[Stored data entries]
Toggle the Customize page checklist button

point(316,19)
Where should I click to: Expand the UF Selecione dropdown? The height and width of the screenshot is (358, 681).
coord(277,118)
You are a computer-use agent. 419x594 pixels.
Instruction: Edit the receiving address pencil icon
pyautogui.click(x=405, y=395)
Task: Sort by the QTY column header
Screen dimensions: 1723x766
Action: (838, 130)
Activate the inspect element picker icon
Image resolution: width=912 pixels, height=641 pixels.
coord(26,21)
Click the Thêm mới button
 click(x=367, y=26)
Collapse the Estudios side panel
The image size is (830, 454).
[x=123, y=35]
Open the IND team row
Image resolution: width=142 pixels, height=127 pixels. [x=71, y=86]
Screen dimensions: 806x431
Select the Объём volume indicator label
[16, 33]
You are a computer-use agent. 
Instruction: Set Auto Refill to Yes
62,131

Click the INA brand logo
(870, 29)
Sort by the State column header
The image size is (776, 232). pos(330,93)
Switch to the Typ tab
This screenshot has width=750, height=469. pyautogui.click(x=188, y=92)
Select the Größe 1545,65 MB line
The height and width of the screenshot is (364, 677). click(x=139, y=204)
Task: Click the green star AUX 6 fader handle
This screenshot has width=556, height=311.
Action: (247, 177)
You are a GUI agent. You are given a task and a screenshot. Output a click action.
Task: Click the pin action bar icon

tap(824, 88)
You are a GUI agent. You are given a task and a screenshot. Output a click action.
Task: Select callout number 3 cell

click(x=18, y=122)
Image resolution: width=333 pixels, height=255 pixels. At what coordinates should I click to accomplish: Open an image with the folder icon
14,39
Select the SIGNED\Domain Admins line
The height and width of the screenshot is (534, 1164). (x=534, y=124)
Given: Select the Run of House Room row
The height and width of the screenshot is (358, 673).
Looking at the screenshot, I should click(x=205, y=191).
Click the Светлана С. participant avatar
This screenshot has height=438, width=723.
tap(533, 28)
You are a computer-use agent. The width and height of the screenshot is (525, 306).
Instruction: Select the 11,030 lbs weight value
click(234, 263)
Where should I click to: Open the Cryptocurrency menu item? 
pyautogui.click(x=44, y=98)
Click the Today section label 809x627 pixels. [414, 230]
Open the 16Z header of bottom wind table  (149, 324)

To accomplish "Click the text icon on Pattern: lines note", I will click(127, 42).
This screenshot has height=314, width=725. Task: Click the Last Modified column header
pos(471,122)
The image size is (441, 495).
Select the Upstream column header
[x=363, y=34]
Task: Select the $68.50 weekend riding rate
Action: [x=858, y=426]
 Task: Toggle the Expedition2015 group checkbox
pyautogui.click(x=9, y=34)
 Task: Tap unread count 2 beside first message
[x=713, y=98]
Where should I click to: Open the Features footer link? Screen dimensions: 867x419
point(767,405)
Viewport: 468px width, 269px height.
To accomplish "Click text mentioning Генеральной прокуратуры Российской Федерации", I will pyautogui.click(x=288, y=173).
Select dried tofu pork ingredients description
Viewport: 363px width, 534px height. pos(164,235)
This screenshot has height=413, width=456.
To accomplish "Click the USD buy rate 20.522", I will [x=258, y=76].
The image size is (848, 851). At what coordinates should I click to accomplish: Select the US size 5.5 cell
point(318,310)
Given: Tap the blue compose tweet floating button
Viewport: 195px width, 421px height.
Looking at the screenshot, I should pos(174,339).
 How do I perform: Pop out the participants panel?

> **BRIEF**
Find "Viewport: 195px width, 421px height." in the data above, then repeat that line and all lines after it exactly, ending with the final line.

> **RESPONSE TO THIS TASK**
Viewport: 195px width, 421px height.
Looking at the screenshot, I should pos(174,339).
 How do I perform: Pop out the participants panel?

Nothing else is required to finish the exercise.